Rescale the part that opens with the line containing "You are a computer-use" and closes with the one containing "Action: [x=733, y=168]", including both ends. Repeat only those lines, requests included, but leave out the pictures and multiply each coordinate in the answers by 1.6, rounding to whole numbers with halves going up.

## begin Records to process

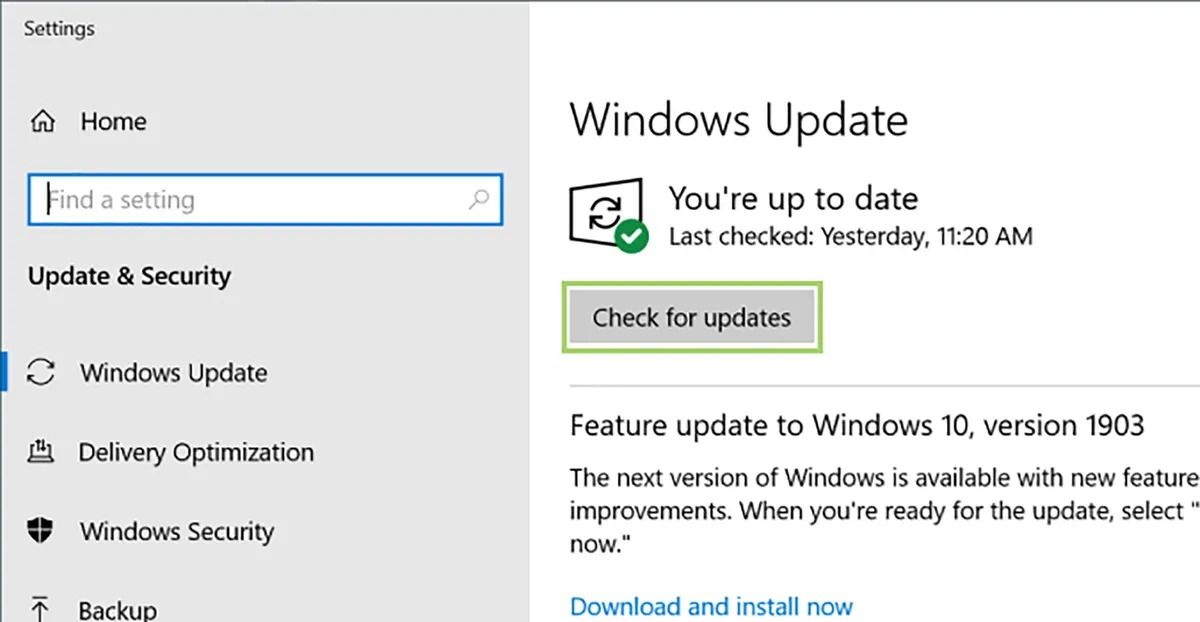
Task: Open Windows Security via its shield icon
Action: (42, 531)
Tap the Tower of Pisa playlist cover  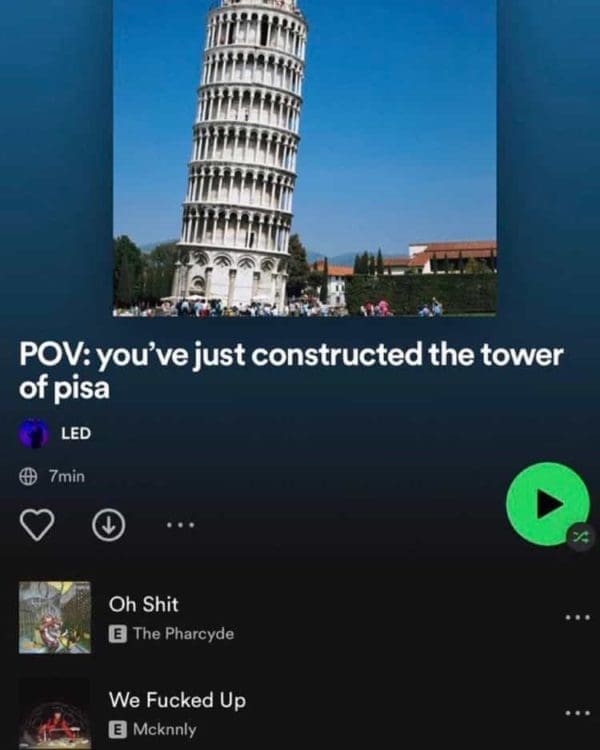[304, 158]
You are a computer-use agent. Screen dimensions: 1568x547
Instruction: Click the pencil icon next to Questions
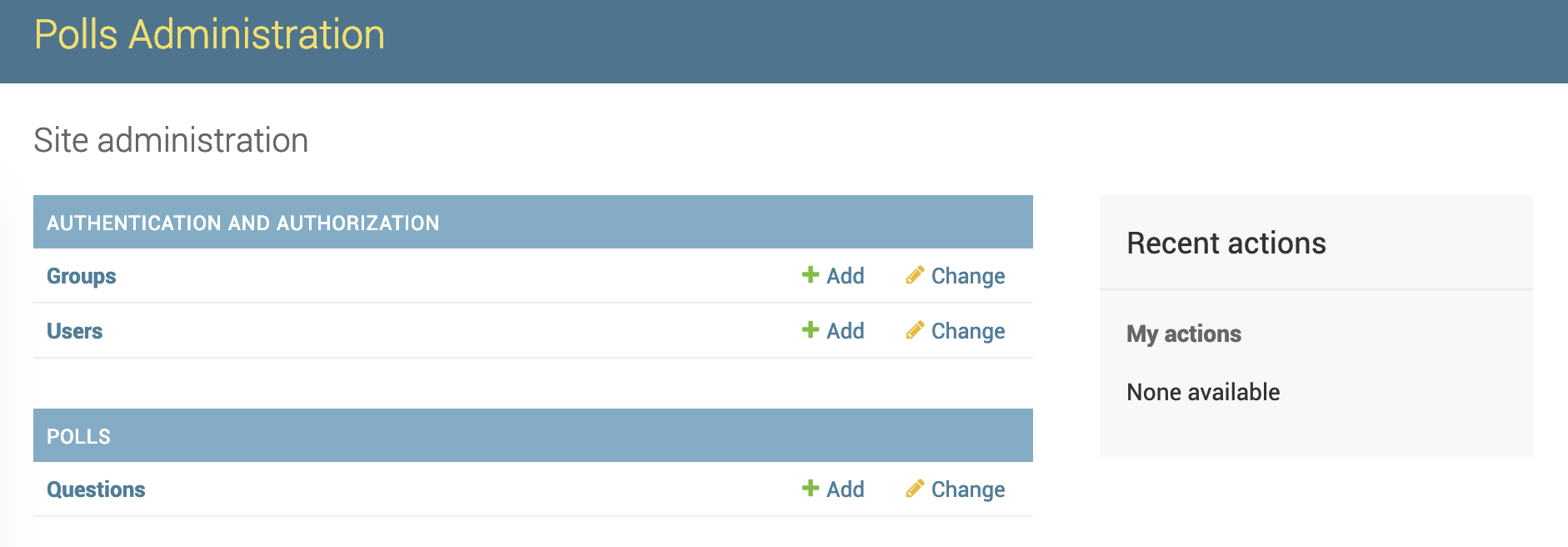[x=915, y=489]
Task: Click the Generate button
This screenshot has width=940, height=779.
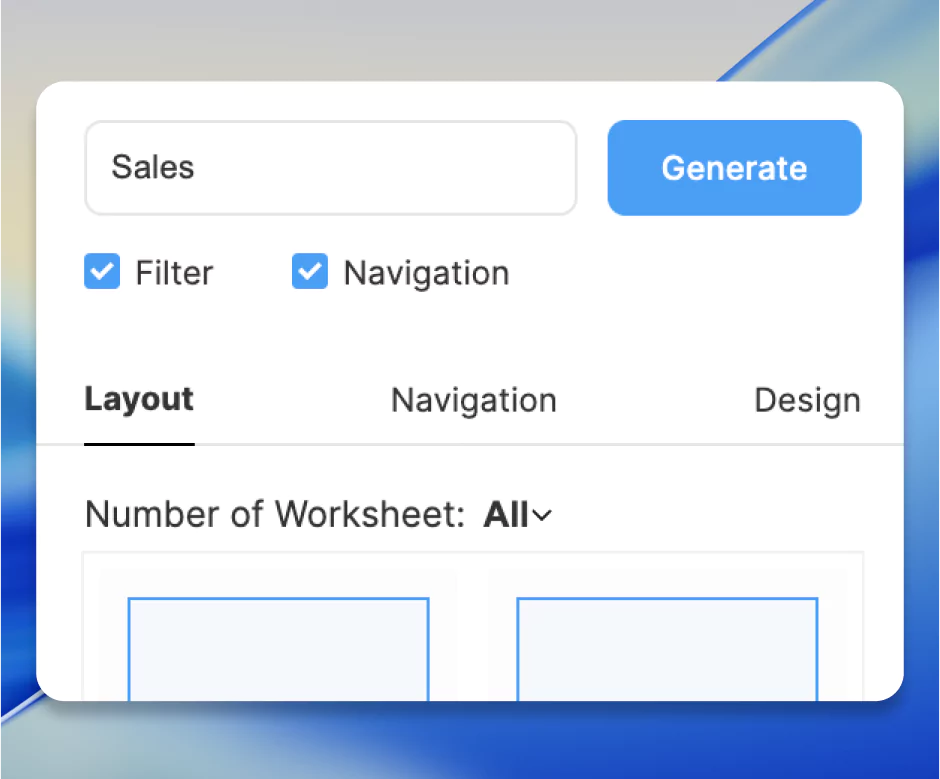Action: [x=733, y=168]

## end Records to process
## begin Records to process

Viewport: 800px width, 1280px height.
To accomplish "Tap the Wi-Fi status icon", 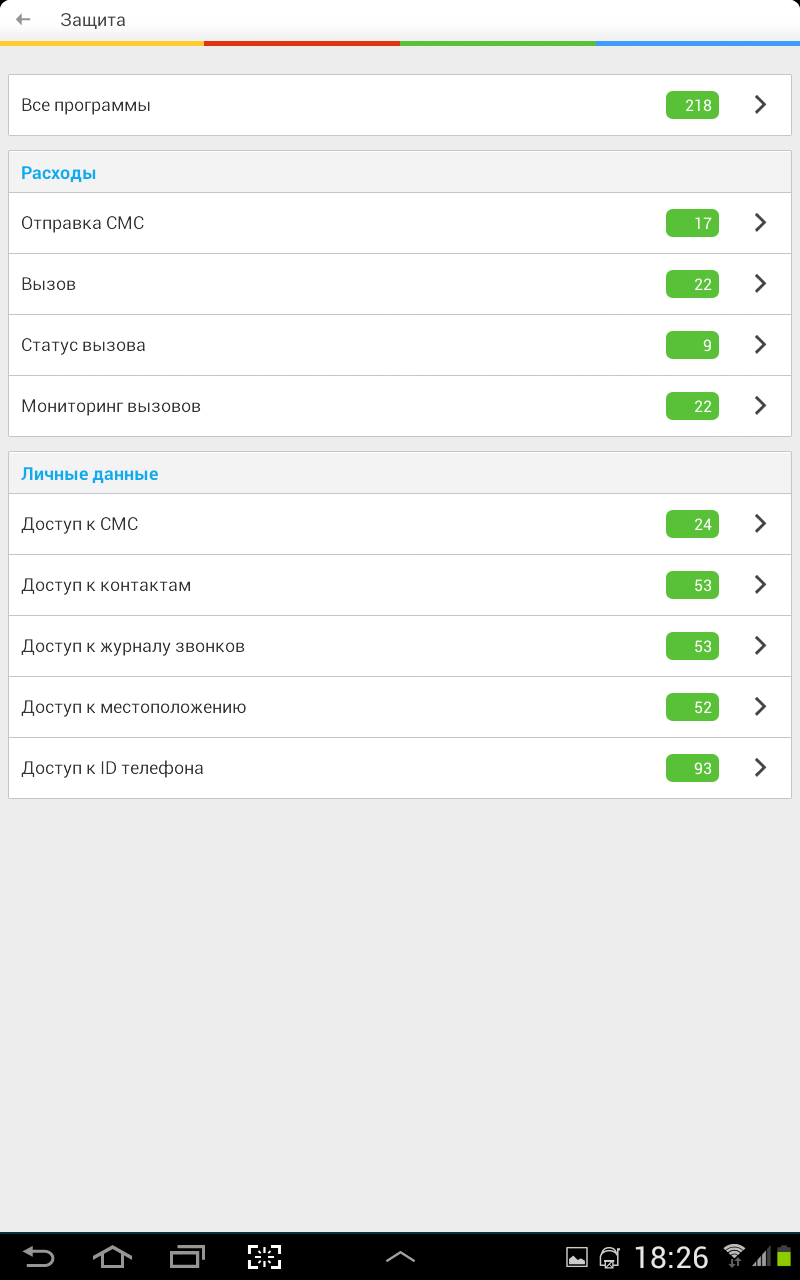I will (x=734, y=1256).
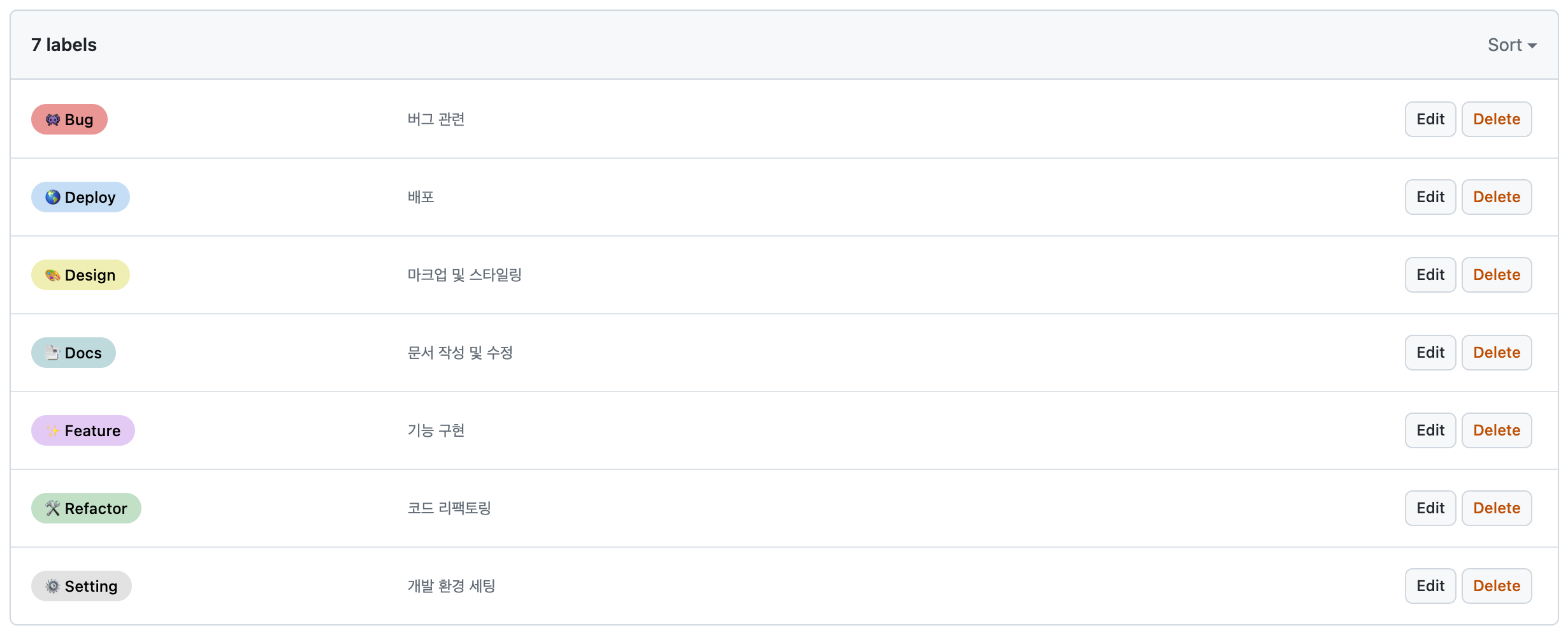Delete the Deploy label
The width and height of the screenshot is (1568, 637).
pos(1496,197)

## end Records to process
## begin Records to process

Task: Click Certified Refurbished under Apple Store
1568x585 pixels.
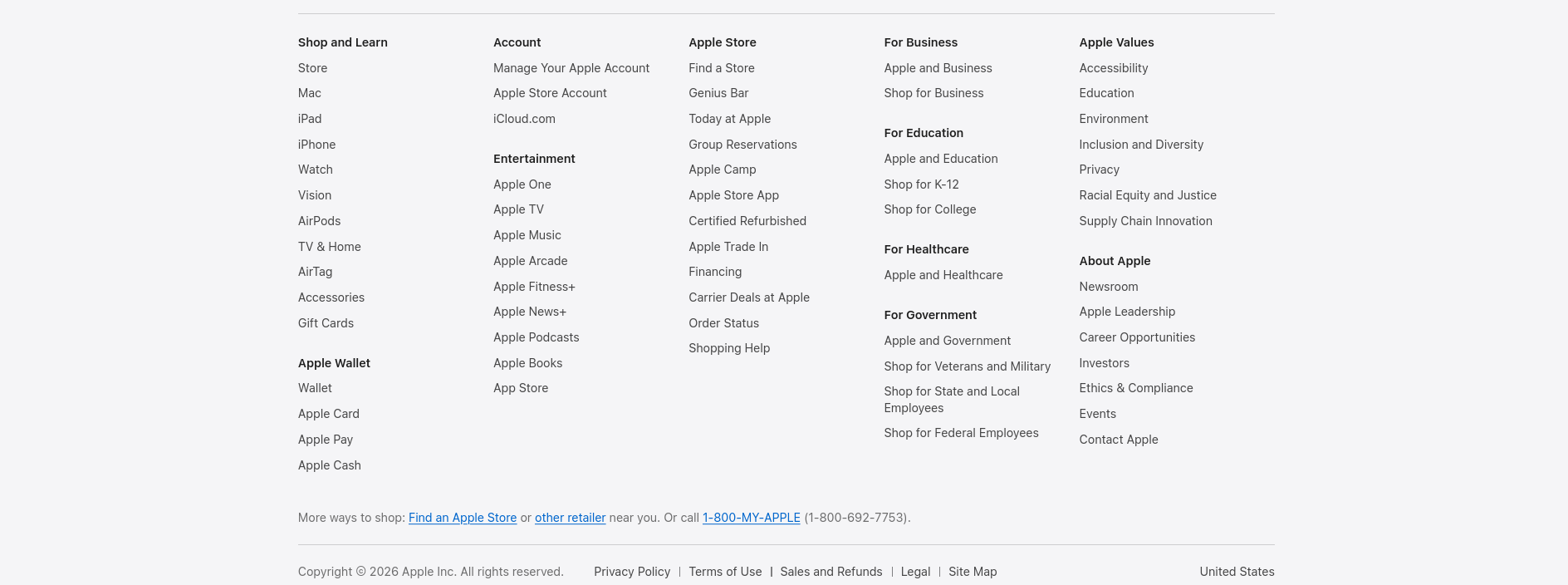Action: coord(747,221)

## end Records to process

**Problem solution**
You are a computer-use agent. Screen dimensions: 1568x547
Instruction: Click the pencil icon next to Questions
[x=1464, y=782]
Task: Click the Generate button
This screenshot has width=940, height=779.
Action: [x=1173, y=269]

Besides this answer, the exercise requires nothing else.